La relation exacte entre le krach de 1929 et la Grande Dépression des années 1930 est un sujet de controverse parmi les économistes. Mais il a incontestablement donné le signal de son déclenchement. L’épisode a fait l’objet d’innombrables analyses. Au milieu des années 1950, John Kenneth Galbraith lui a consacré un livre qui demeure un classique. Trouvant dommage que cette suite d’événements ait exclusivement bénéficié de l’attention des économistes et des historiens, le journaliste Andrew Ross Sorkin raconte son histoire dans sa dimension de drame humain. Sur le modèle de Too Big to Fail, son ouvrage sur la crise financière de 2008, son récit se concentre sur les agissements et les sentiments d’une série de personnages-clés. Parce qu’il est spécialisé dans le journalisme économique et financier, qu’il a lu tout ce qui a été écrit sur le sujet et effectué huit ans de recherches sur des archives en partie inédites, ce récit est solide et bien informé. Le livre prend la forme d’un thriller avec suspense et rebondissements, et on peut légitimement s’attendre à ce qu’il soit un jour adapté au cinéma ou donne lieu à une série télévisée, comme son ouvrage précédent.

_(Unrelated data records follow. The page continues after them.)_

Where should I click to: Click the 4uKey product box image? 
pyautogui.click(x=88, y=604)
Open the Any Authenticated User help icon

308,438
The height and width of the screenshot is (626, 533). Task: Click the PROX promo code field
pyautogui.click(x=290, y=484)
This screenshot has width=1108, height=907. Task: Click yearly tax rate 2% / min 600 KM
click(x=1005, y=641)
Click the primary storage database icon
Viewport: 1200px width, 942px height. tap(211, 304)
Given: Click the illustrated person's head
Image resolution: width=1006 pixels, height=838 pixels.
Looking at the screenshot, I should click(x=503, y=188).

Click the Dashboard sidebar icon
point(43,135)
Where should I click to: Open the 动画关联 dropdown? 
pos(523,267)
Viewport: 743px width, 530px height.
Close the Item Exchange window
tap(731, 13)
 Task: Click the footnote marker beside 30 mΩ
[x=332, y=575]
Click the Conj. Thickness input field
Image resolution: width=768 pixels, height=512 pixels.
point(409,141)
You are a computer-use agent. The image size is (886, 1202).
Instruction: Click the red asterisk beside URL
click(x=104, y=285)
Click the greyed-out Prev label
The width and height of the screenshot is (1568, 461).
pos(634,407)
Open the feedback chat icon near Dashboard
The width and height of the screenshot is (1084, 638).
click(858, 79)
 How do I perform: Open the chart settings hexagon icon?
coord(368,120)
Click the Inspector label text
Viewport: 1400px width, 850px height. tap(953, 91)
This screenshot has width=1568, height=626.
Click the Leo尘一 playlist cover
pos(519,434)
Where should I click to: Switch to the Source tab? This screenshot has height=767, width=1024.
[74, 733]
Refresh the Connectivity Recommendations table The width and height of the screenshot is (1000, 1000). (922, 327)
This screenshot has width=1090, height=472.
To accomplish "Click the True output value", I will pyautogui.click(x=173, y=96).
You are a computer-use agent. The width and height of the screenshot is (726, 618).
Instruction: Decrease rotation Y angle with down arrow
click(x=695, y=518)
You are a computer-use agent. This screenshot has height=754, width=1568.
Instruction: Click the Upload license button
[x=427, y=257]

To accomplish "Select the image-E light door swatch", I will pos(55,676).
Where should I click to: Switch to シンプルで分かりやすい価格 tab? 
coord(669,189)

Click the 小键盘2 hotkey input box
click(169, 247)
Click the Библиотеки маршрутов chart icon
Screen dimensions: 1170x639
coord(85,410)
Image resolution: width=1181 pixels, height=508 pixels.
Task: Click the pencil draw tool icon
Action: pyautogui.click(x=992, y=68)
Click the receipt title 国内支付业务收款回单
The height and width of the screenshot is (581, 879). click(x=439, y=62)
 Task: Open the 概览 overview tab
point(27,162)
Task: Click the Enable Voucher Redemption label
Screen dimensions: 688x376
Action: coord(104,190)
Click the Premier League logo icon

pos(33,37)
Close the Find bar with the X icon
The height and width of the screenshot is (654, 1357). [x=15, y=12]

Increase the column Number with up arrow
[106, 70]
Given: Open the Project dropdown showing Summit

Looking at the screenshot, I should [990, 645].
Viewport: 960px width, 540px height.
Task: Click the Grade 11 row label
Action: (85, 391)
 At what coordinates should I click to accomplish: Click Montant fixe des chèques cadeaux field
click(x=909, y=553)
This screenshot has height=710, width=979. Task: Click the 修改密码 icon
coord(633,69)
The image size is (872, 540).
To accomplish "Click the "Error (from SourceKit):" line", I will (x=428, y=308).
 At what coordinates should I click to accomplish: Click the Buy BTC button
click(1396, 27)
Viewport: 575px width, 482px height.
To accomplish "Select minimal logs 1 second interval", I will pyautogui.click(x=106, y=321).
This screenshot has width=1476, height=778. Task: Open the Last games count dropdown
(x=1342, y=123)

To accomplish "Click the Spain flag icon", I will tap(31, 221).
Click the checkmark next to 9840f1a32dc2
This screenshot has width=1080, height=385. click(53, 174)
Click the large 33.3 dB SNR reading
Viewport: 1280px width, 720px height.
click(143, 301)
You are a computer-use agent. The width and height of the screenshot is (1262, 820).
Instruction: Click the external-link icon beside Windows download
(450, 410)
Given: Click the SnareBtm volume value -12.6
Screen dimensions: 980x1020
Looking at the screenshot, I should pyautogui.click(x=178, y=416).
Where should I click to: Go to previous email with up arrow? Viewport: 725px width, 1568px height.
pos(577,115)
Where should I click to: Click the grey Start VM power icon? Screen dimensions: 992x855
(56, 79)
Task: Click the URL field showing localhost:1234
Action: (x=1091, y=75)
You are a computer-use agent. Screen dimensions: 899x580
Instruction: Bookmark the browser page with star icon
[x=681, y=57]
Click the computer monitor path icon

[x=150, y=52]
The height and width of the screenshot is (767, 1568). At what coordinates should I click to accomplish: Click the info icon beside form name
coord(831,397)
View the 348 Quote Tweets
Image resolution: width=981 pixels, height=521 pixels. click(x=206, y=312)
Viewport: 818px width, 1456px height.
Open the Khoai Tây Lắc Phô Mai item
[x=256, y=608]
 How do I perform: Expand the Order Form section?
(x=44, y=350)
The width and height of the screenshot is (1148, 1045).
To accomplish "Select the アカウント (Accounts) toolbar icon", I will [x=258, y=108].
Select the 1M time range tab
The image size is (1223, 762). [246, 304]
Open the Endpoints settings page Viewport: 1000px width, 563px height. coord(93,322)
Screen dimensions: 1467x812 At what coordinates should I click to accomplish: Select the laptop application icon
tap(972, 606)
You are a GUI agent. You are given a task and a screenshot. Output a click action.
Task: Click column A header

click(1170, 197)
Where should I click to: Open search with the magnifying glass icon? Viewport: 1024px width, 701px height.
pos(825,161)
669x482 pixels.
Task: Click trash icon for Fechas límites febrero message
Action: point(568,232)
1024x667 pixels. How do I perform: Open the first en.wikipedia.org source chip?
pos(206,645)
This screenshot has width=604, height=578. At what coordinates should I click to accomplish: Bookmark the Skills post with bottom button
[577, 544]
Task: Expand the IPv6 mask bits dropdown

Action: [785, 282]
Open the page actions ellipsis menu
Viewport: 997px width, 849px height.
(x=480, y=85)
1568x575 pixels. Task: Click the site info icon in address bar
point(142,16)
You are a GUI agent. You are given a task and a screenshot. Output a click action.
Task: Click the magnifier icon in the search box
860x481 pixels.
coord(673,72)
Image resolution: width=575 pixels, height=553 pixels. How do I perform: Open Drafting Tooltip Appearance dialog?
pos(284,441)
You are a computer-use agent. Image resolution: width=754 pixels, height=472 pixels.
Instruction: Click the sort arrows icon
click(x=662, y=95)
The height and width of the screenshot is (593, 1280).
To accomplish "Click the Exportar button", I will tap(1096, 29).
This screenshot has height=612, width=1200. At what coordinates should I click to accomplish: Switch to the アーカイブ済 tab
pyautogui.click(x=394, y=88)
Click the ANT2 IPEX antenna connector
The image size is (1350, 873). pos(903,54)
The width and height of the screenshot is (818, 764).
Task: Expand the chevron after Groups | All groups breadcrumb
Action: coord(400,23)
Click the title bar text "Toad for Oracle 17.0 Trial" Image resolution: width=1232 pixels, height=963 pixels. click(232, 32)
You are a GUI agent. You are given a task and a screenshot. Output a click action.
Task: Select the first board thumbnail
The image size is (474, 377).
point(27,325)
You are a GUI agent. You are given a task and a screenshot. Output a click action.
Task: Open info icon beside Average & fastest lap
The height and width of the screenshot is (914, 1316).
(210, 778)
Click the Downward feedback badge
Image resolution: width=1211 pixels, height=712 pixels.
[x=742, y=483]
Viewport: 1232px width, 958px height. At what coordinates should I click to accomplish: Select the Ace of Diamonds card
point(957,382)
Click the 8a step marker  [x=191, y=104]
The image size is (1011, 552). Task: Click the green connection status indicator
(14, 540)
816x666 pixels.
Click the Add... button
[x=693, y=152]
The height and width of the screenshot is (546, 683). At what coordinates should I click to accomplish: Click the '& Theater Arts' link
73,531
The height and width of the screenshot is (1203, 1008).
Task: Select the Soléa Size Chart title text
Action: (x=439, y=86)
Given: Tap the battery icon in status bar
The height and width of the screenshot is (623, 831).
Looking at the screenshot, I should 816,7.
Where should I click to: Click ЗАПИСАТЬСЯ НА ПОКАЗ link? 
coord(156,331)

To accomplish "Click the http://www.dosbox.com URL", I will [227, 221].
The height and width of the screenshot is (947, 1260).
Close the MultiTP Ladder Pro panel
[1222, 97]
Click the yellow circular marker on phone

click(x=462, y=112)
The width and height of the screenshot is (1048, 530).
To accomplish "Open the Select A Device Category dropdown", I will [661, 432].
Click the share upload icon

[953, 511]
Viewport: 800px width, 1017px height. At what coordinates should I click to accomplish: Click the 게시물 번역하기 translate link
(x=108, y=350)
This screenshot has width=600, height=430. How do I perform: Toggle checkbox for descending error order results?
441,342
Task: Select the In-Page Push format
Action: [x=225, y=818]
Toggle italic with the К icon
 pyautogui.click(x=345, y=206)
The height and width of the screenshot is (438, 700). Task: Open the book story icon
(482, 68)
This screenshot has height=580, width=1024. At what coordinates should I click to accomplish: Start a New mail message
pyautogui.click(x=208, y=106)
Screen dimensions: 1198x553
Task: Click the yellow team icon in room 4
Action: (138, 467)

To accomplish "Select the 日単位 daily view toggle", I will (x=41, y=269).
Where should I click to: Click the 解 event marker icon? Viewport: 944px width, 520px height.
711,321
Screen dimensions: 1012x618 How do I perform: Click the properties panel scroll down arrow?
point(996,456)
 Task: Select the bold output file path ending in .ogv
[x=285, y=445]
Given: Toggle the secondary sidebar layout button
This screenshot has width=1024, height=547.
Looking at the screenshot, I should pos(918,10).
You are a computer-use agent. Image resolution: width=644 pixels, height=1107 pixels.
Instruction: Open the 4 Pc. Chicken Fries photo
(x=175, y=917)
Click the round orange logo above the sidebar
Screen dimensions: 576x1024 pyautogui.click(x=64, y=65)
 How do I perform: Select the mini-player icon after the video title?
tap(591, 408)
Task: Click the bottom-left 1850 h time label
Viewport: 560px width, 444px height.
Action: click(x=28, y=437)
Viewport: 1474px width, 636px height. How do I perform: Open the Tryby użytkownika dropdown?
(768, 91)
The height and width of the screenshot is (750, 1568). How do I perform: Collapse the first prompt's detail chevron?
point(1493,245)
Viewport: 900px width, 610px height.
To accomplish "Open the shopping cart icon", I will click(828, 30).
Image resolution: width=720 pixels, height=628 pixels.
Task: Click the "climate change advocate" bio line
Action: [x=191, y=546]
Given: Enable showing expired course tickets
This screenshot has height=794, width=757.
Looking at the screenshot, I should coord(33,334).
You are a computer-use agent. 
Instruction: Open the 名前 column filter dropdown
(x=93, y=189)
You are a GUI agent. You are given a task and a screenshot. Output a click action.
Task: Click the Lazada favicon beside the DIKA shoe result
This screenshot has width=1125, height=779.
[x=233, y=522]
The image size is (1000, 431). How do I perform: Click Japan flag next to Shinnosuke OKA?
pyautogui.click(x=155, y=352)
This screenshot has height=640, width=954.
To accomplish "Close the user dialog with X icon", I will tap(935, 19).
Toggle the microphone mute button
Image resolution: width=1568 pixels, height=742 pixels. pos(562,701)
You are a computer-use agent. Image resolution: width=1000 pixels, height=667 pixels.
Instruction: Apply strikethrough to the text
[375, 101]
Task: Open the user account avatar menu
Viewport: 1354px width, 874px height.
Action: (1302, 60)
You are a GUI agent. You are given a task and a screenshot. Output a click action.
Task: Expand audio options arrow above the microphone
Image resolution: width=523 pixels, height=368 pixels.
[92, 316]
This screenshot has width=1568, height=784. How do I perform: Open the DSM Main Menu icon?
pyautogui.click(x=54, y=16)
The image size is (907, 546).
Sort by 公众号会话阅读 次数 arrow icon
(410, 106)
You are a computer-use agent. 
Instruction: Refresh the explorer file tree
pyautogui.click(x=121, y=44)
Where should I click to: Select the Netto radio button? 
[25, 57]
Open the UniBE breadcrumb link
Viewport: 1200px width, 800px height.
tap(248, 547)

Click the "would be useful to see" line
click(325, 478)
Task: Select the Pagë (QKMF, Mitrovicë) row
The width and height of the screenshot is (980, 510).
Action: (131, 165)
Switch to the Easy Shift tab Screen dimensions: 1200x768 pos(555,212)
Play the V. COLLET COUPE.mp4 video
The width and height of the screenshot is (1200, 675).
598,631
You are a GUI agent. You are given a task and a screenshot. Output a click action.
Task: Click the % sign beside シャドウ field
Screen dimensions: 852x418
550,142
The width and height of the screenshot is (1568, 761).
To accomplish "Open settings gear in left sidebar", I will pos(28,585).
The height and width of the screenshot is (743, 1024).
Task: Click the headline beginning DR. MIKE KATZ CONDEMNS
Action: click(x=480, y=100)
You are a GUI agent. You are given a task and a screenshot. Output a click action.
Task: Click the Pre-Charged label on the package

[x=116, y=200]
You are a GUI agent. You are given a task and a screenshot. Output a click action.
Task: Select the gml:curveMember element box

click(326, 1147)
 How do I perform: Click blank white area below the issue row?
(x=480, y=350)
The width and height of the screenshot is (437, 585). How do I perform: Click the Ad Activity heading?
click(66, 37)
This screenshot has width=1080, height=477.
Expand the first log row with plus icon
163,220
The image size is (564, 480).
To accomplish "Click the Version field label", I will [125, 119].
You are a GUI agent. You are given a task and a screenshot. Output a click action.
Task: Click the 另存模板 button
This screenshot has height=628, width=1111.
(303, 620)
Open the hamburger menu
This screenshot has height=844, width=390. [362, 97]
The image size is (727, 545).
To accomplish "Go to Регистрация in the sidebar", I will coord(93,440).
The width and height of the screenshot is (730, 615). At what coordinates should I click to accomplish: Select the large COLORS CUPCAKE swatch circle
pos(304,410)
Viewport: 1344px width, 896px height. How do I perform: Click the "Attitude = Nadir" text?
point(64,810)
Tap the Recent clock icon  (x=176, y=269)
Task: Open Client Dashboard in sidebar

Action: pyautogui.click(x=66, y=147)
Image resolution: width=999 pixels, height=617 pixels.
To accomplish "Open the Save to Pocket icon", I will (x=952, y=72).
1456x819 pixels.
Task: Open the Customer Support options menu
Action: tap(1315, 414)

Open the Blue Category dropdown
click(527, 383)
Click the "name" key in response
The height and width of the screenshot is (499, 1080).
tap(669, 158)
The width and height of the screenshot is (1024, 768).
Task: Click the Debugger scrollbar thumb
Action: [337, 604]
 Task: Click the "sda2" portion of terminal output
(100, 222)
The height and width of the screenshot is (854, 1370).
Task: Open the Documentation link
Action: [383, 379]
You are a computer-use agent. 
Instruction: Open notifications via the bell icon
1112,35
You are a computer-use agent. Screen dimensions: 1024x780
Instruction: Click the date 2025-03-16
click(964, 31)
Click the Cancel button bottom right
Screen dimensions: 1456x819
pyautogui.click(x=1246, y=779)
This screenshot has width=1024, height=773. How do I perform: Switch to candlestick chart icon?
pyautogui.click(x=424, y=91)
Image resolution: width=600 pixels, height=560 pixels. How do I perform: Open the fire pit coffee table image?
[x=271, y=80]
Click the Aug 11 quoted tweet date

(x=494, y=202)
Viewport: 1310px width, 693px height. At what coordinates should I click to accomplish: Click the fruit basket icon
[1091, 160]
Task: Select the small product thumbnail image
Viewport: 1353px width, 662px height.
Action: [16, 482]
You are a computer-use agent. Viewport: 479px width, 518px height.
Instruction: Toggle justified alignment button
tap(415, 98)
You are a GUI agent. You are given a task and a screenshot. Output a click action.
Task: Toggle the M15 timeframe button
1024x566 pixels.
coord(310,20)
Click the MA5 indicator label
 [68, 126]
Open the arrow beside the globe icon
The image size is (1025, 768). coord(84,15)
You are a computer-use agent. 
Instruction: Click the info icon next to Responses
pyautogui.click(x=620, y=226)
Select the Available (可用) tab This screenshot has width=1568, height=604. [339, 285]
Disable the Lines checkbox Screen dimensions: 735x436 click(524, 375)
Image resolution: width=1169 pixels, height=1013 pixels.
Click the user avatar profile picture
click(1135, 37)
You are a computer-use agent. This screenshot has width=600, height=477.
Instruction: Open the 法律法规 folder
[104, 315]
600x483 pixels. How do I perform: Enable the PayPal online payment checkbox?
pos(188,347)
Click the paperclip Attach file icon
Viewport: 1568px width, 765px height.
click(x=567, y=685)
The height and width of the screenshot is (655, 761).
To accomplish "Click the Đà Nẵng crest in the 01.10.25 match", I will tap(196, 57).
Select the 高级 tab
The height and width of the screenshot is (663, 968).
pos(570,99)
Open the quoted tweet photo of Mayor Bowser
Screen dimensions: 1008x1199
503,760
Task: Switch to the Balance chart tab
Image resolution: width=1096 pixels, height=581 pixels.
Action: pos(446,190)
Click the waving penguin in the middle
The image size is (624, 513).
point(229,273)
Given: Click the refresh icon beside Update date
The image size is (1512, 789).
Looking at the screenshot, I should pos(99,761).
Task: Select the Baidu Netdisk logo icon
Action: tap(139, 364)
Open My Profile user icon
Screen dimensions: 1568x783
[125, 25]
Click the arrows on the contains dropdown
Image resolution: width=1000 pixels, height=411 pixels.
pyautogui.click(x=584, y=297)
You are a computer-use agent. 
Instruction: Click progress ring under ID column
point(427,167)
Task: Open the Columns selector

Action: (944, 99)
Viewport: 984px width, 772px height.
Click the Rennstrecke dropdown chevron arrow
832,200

Au moment où le krach de Wall Street s’est produit, l’état de santé de l’économie américaine n’était pas éclatant. Dans un environnement international instable marqué par des tensions importantes sur le marché des produits agricoles, des matières premières et des produits industriels, après une période d’expansion et de croissance, la production avait commencé à baisser. Surtout, depuis plusieurs mois, un phénomène « d’orgie spéculative » faisait rage. Longtemps, dans l’Amérique puritaine, le crédit et l’emprunt étaient restés frappés d’opprobre. Mais avec le développement du marché de l’automobile, la formule de l’achat à tempérament avait fait son apparition, pour s’étendre bientôt à l’achat d’appareils domestiques. Dans les milieux bancaires germa l’idée de l’appliquer au domaine des actions, en offrant aux acheteurs des conditions extrêmement tentantes : grâce à la technique de l’achat « à la marge », ils pouvaient acquérir une action en ne payant que 10 % de son prix, empruntant les 90 % restants à l’agent de change, qui se les procurait auprès d’une banque. Les actions ainsi achetées ne l’étaient pas dans le but d’en toucher les dividendes, mais dans un but spéculatif : si les cours continuaient à monter, leur revente rapide engendrait un bénéfice que l’acheteur et le courtier se partageaient. Des millions d’Américains de toutes classes sociales se mirent ainsi à spéculer. Des agences de courtage s’ouvrirent à tous les coins de rue. Les cours ne cessaient de monter, sous l’impulsion de la conviction générale qu’ils allaient continuer à grimper. Ils le faisaient d’ailleurs d’autant plus facilement qu’ils étaient manipulés par des groupes d’investisseurs qui, en toute légalité (les activités boursières et bancaires étaient alors peu réglementées), et parfois en plein jour, les faisaient monter artificiellement.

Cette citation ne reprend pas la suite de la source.